In full general, the human relationship betwixt cohabit oxidizing and reducing agents can be described as follows. Every strong reducing agent (such equally Na) has a weak conjugate oxidizing agent (such as the Na ⁺ ion). Every strong oxidizing agent (such as O _two ) has a weak cohabit reducing amanuensis (such as the O ^two- ion).

The Relative Force of Metals as Reducing Agents

We tin determine the relative strengths of a pair of metals as reducing agents past determining whether a reaction occurs when ane of these metals is mixed with a salt of the other. Consider the relative strength of iron and aluminum, for example. Nothing happens when we mix powdered aluminum metallic with iron(III) oxide. If nosotros place this mixture in a crucible, however, and get the reaction started by applying a trivial heat, a vigorous reaction takes place to requite aluminum oxide and molten atomic number 26 metal.

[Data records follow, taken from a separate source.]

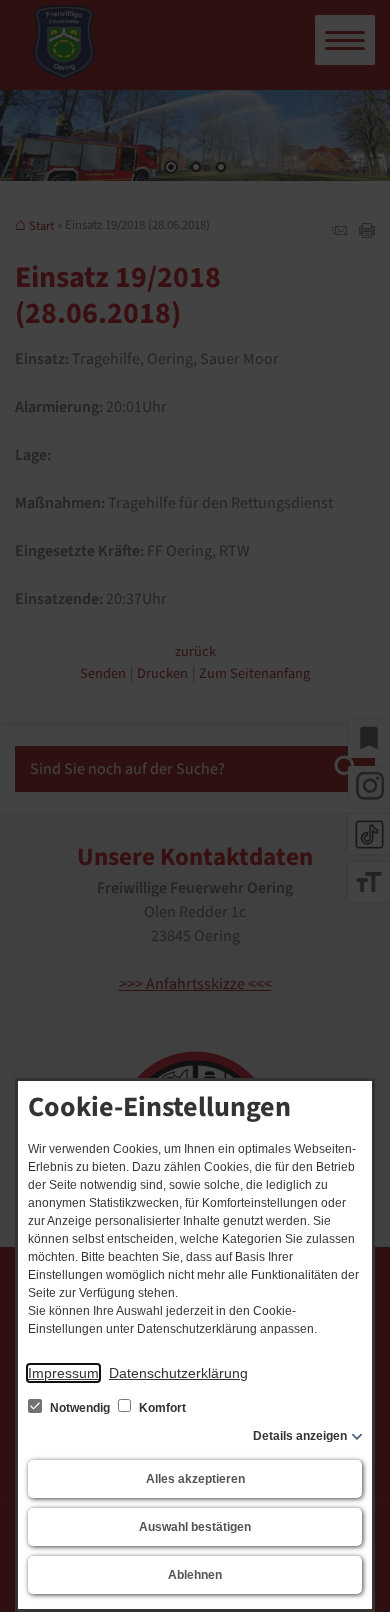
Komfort (161, 1408)
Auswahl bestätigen (195, 1527)
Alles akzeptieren (195, 1479)
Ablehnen (195, 1575)
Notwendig (80, 1408)
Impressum (63, 1373)
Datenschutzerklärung (178, 1373)
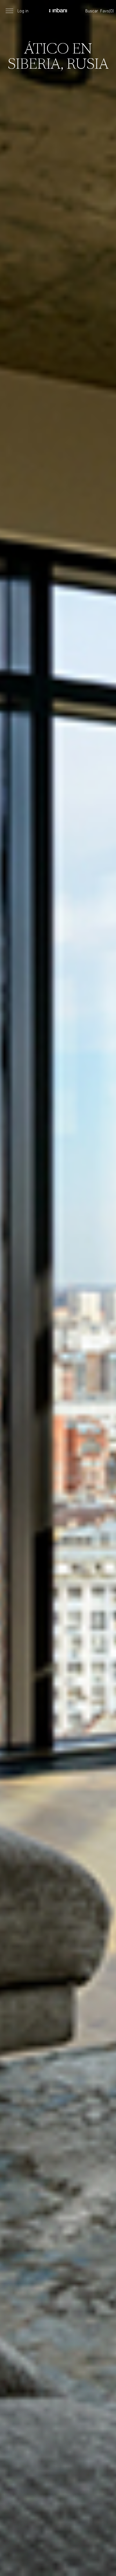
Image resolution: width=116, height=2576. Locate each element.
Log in (22, 11)
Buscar (91, 11)
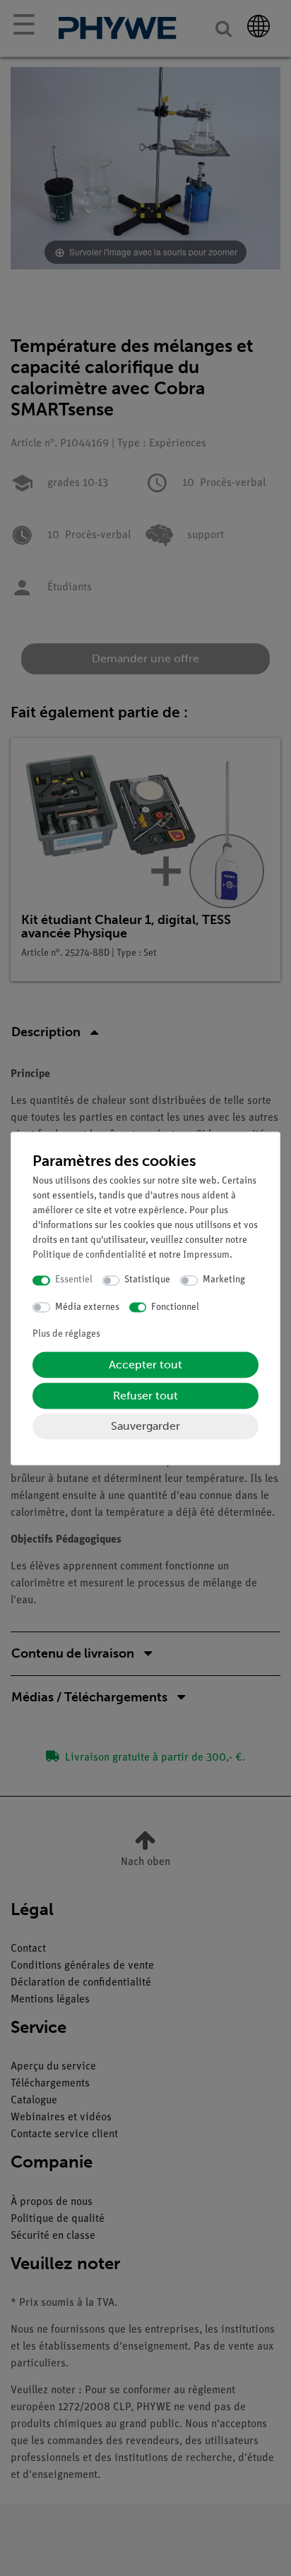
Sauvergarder (145, 1426)
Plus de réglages (66, 1335)
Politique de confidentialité (89, 1256)
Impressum (206, 1256)
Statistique (147, 1280)
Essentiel (74, 1280)
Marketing (224, 1280)
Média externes (87, 1307)
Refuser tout (145, 1396)
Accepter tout (145, 1365)
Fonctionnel (175, 1307)
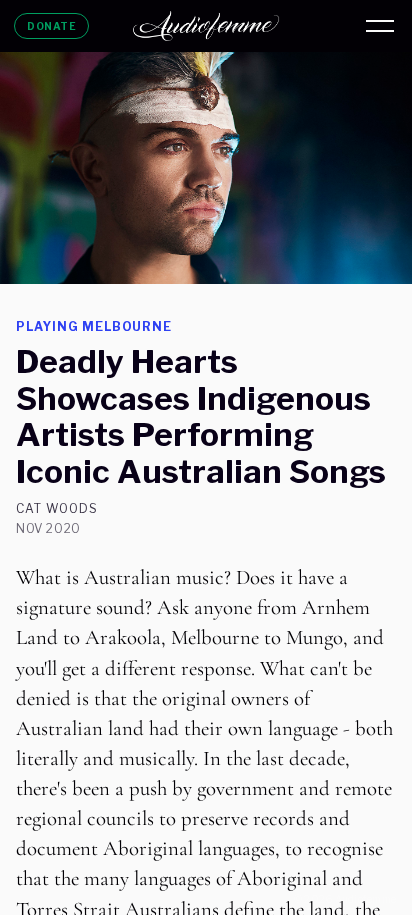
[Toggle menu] (380, 26)
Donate (51, 26)
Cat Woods (57, 509)
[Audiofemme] (206, 26)
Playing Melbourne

ii Al(south) + Iron_iiO_three(s) Al₂O₃(s) + 2 Fe(l)

Past assigning oxidation numbers, we can pick out the oxidation and reduction halves of the reaction.

Aluminum is oxidized to Al_twoO₃ in this reaction, which means that Fe_iiO₃ must exist the oxidizing agent. Conversely, Fe_iiO₃ is reduced to atomic number 26 metallic, which means that aluminum must be the reducing agent. Because a reducing agent is always transformed into its conjugate oxidizing agent in an oxidation-reduction reaction, the products of this reaction include a new oxidizing agent (Al₂O_iii) and a new reducing amanuensis (Atomic number 26).

Since the reaction proceeds in this direction, information technology seems reasonable to presume that the starting materials comprise the stronger reducing agent and the stronger oxidizing amanuensis.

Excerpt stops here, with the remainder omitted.